"""

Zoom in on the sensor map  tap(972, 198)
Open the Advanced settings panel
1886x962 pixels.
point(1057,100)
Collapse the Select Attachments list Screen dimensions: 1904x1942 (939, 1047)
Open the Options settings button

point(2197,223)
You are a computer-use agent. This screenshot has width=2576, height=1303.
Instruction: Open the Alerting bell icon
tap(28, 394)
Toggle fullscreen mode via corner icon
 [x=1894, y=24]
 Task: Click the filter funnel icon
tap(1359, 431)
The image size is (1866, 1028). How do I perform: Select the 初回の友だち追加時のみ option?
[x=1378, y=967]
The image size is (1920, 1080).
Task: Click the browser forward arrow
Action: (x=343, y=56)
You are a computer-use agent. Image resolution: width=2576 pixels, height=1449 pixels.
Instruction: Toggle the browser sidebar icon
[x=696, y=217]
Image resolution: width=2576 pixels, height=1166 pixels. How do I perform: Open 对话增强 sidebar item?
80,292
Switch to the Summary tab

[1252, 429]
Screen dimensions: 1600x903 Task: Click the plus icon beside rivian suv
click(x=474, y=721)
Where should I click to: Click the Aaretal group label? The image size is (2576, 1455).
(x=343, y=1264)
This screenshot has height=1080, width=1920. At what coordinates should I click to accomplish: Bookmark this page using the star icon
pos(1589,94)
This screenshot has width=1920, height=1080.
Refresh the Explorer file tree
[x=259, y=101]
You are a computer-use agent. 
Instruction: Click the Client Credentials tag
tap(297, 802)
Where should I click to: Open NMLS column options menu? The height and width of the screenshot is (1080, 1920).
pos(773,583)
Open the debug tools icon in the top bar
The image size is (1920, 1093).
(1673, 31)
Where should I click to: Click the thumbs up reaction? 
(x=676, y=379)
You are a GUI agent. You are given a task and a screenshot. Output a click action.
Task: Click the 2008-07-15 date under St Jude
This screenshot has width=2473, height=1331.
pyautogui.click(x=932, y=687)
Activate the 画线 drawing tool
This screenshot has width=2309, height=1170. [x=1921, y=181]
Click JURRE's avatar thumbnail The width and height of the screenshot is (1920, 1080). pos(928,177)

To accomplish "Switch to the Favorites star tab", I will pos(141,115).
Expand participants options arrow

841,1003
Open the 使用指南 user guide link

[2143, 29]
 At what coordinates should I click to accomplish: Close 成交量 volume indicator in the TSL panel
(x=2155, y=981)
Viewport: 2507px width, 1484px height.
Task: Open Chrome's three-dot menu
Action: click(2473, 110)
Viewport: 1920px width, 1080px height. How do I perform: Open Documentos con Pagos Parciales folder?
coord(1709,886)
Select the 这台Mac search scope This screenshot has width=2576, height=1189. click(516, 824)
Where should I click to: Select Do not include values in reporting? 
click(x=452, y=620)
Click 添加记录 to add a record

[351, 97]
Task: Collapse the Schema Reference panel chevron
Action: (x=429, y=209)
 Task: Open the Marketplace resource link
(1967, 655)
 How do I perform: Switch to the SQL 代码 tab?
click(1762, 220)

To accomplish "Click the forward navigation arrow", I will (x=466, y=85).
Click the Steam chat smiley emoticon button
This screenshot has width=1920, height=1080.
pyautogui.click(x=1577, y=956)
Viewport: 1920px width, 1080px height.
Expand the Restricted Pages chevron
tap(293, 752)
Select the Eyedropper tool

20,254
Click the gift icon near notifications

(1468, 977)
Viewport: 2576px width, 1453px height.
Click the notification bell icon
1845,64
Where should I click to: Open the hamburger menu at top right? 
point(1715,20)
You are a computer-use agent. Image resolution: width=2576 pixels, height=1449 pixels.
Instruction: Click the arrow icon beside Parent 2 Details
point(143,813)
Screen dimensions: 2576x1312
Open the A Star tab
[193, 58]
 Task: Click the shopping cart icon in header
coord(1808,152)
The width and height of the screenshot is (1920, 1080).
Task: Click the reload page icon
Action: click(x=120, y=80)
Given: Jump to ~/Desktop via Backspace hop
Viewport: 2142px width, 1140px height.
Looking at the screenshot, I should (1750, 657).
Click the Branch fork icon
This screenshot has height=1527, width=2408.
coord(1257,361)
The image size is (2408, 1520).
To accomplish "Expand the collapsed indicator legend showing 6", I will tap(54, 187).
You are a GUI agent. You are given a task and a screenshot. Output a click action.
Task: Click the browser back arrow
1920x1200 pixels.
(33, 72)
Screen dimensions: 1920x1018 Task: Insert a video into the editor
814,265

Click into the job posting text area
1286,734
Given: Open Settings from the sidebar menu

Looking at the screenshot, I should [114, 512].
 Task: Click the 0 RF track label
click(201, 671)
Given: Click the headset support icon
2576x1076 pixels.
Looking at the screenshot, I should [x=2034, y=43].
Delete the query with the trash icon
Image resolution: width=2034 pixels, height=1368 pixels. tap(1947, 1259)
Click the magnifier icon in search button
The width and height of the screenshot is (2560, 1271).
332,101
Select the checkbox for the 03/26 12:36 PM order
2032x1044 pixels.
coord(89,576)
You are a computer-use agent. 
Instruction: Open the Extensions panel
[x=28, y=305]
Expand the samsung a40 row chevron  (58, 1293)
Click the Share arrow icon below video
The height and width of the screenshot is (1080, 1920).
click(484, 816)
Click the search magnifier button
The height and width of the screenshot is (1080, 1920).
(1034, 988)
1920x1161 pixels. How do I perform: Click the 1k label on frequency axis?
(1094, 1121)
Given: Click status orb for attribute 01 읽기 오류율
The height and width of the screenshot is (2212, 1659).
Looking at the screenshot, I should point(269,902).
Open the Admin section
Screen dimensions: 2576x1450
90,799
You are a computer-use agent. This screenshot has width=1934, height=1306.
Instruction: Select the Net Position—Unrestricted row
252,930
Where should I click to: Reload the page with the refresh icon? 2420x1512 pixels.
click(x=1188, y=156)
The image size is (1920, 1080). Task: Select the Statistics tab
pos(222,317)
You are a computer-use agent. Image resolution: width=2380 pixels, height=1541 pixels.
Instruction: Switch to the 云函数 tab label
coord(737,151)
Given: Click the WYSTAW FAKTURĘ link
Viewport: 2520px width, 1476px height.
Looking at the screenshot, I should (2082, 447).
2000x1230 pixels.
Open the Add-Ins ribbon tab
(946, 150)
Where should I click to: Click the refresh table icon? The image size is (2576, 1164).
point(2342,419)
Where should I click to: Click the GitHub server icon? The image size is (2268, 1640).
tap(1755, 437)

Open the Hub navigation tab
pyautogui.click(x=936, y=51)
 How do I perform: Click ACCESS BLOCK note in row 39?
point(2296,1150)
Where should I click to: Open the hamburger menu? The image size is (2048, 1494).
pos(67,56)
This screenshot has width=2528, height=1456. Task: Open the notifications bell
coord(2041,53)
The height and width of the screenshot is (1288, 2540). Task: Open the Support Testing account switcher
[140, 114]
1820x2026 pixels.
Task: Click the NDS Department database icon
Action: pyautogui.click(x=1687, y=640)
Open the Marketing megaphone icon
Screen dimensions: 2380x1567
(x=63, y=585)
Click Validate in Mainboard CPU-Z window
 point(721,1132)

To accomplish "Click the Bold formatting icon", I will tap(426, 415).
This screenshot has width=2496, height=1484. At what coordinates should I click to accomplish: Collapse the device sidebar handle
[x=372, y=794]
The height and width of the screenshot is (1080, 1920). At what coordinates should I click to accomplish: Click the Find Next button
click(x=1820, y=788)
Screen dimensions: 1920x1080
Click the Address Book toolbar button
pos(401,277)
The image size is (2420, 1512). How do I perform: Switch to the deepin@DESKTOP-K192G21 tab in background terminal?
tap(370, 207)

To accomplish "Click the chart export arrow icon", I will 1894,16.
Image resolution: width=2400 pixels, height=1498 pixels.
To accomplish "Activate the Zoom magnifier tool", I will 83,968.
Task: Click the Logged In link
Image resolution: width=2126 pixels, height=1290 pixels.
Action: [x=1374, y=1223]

"""

# TASK GOAL
Output, from the data above, the lines from the line with "Where should I click to: Click the GitHub" to the line with "Screen dimensions: 1920x1080" exactly as they stand, both ends included and nothing else.

# YOUR RESPONSE
Where should I click to: Click the GitHub server icon? The image size is (2268, 1640).
tap(1755, 437)

Open the Hub navigation tab
pyautogui.click(x=936, y=51)
 How do I perform: Click ACCESS BLOCK note in row 39?
point(2296,1150)
Where should I click to: Open the hamburger menu? The image size is (2048, 1494).
pos(67,56)
This screenshot has width=2528, height=1456. Task: Open the notifications bell
coord(2041,53)
The height and width of the screenshot is (1288, 2540). Task: Open the Support Testing account switcher
[140, 114]
1820x2026 pixels.
Task: Click the NDS Department database icon
Action: pyautogui.click(x=1687, y=640)
Open the Marketing megaphone icon
Screen dimensions: 2380x1567
(x=63, y=585)
Click Validate in Mainboard CPU-Z window
 point(721,1132)

To accomplish "Click the Bold formatting icon", I will tap(426, 415).
This screenshot has width=2496, height=1484. At what coordinates should I click to accomplish: Collapse the device sidebar handle
[x=372, y=794]
The height and width of the screenshot is (1080, 1920). At what coordinates should I click to accomplish: Click the Find Next button
click(x=1820, y=788)
Screen dimensions: 1920x1080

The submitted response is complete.